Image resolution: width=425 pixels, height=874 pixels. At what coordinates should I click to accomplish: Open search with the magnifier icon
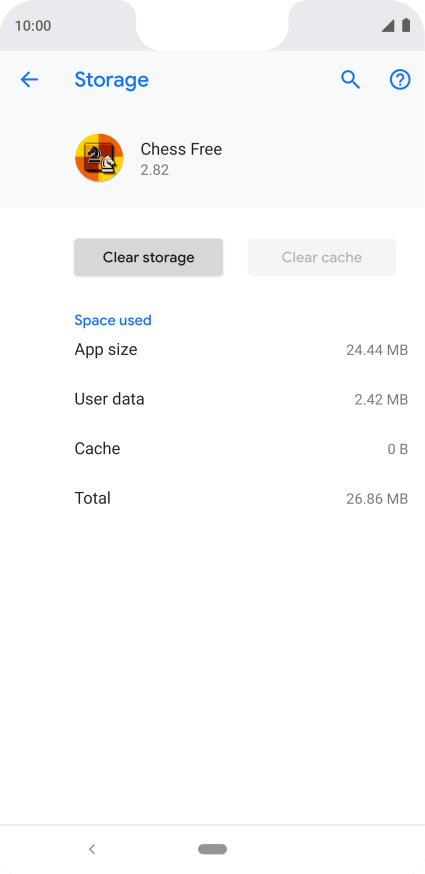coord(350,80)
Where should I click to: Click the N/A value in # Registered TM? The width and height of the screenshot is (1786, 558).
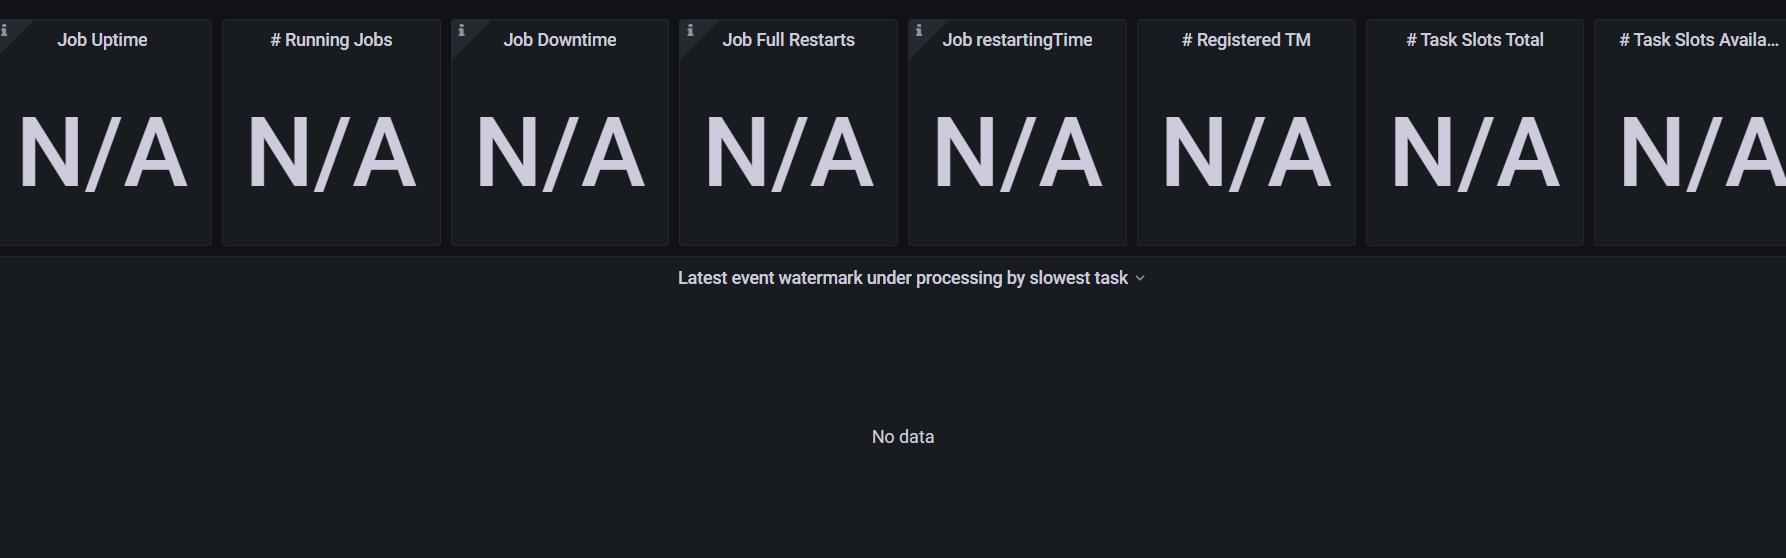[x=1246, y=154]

========================================================================

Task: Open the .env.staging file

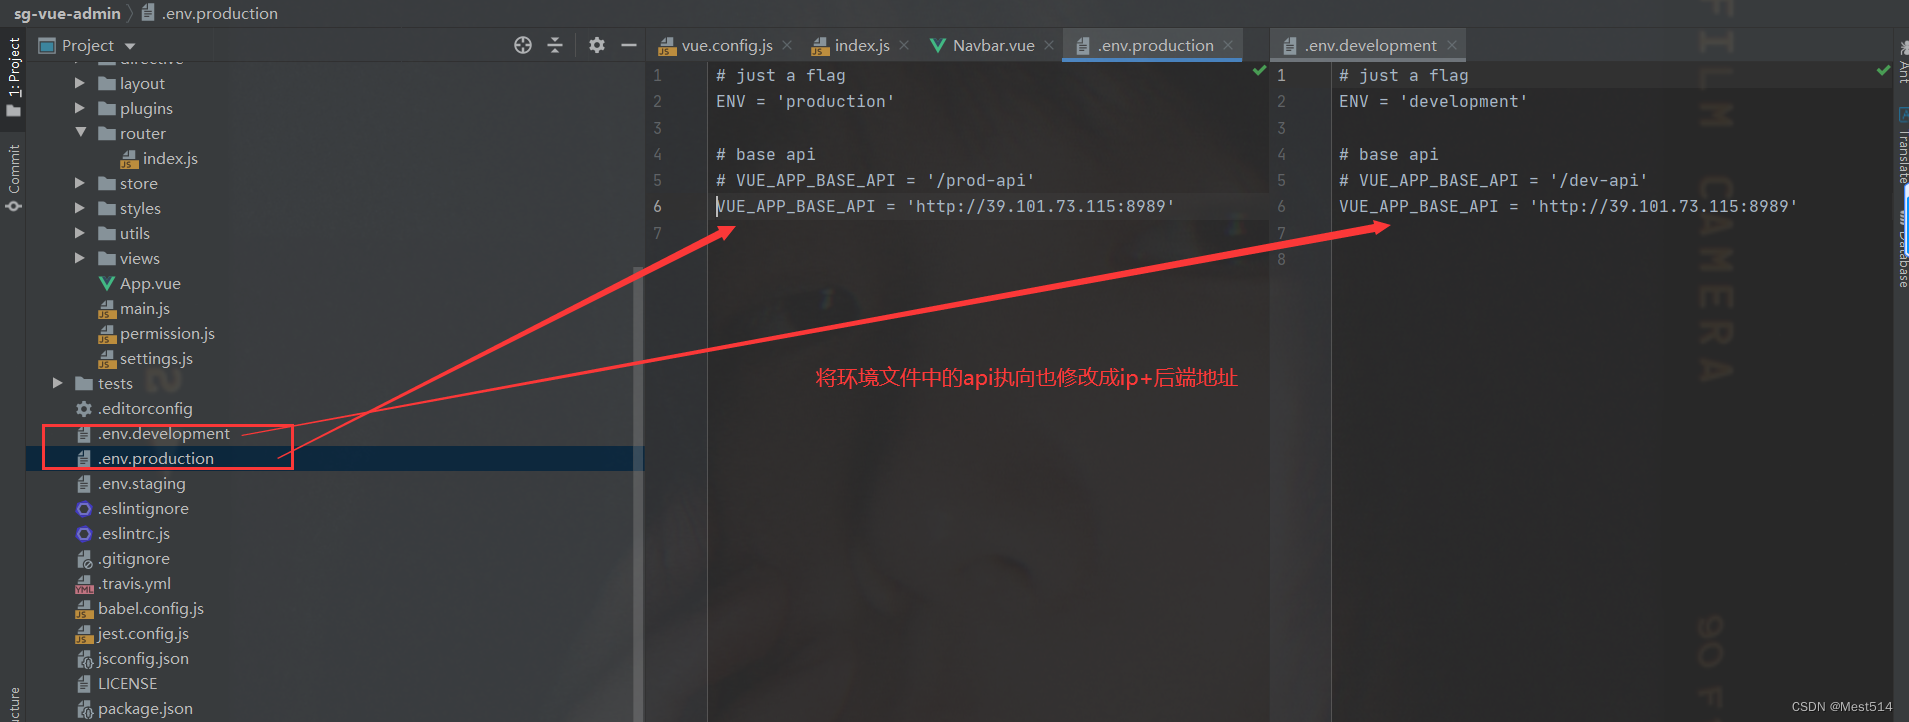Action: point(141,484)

========================================================================

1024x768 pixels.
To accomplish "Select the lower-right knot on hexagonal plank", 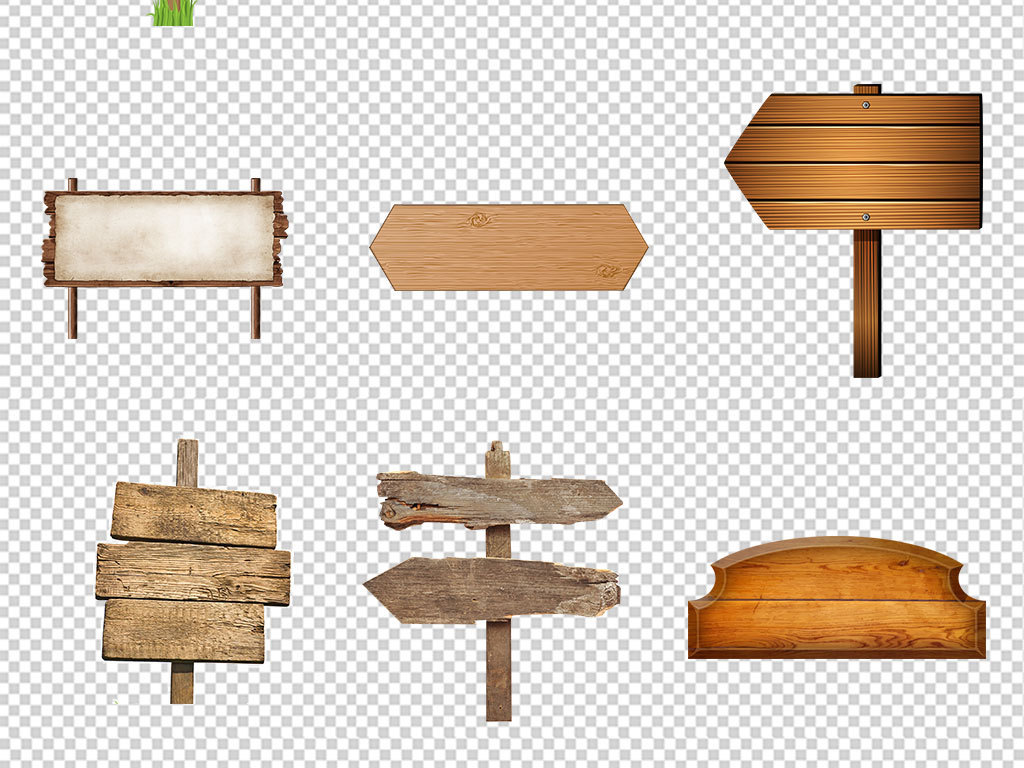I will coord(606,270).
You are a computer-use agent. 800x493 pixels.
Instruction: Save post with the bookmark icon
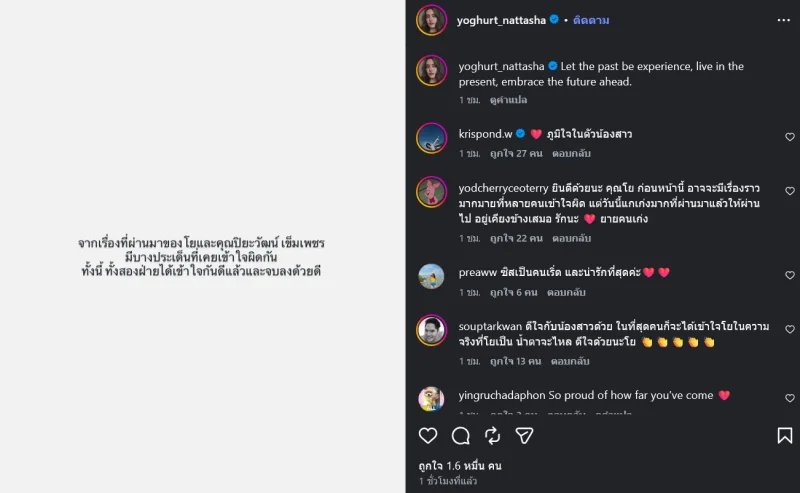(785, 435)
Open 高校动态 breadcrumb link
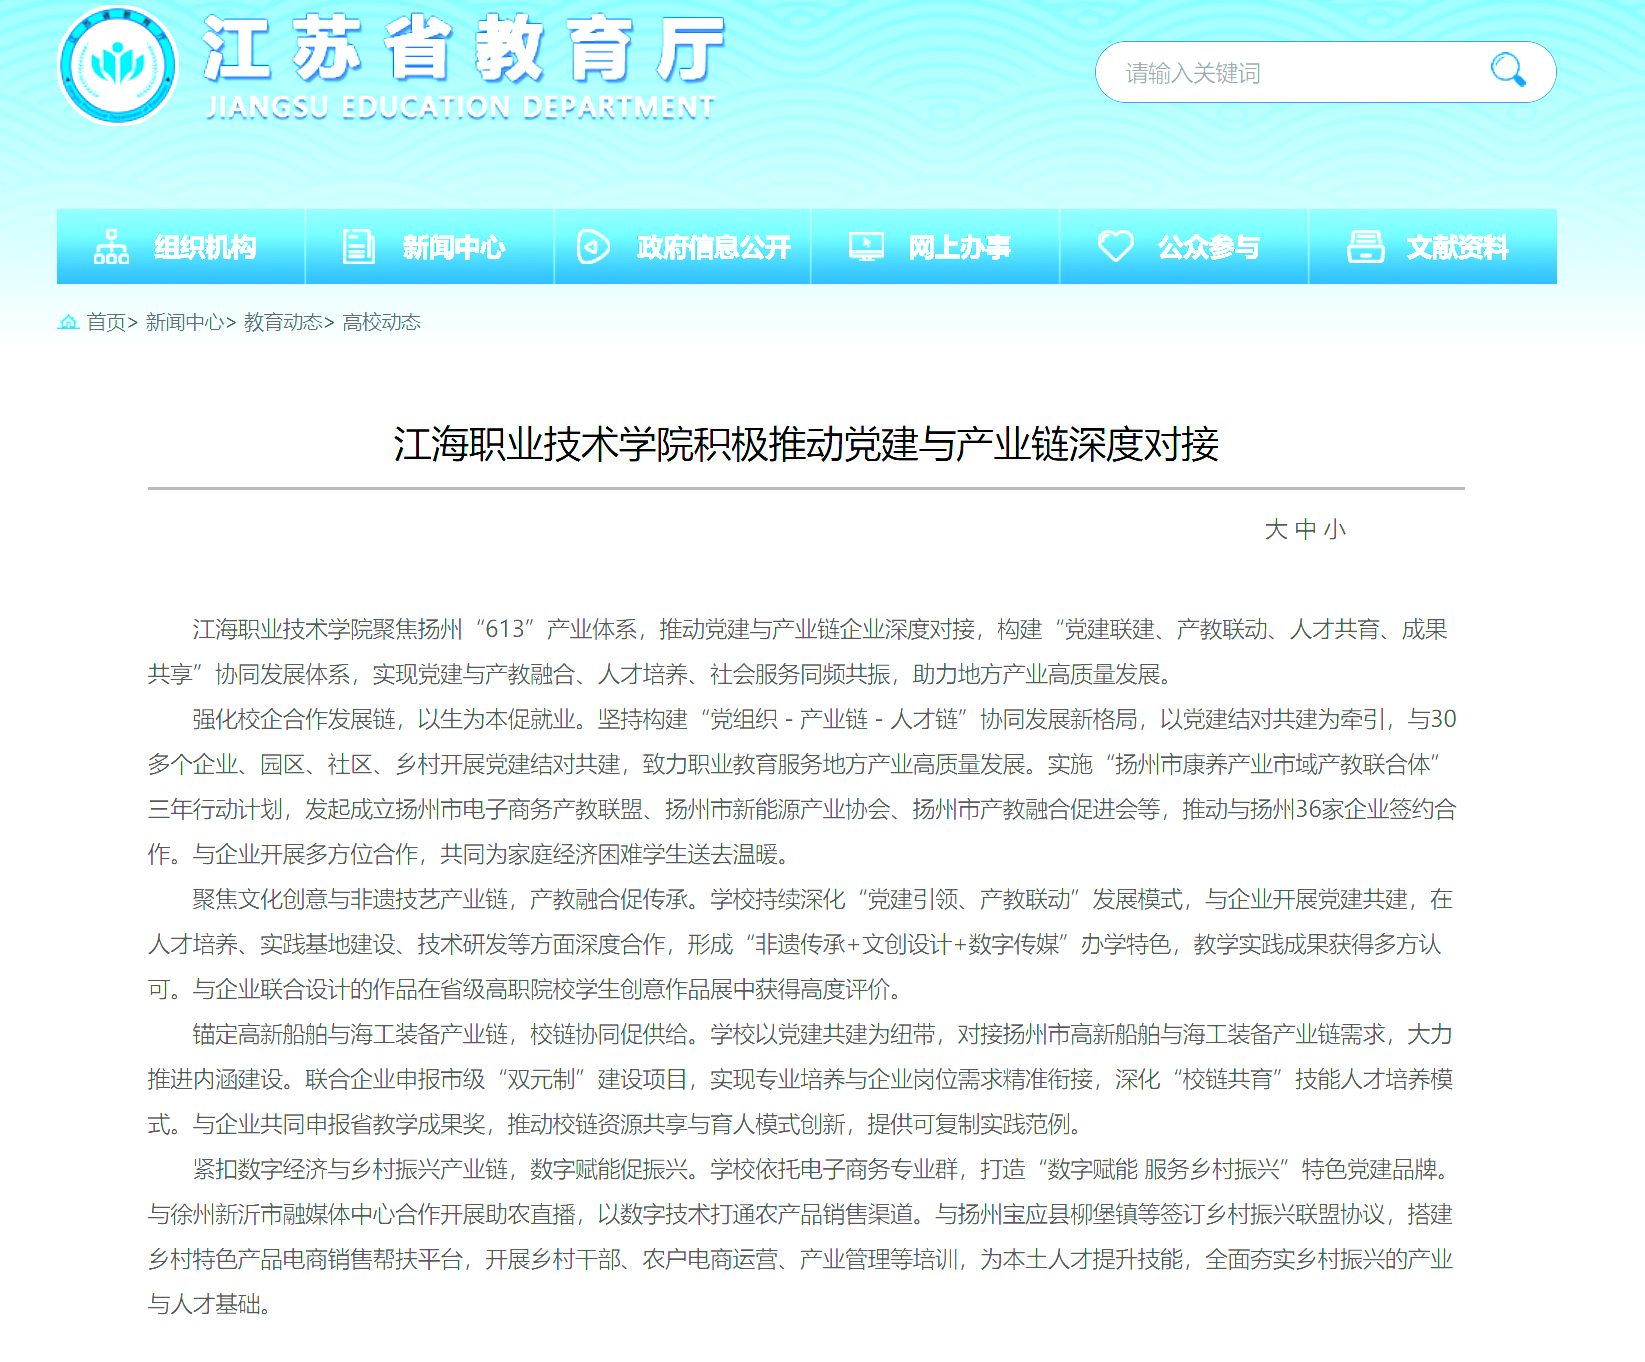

========================================================================

- **Assignment**
After locating the line containing "Instruction: Save post with the bookmark icon" in the entries above, return it and every line after it exactly, ending at the line containing "Open 高校动态 breadcrumb link", without pictures.

- **Worked solution**
Instruction: Save post with the bookmark icon
(785, 435)
Open 高校动态 breadcrumb link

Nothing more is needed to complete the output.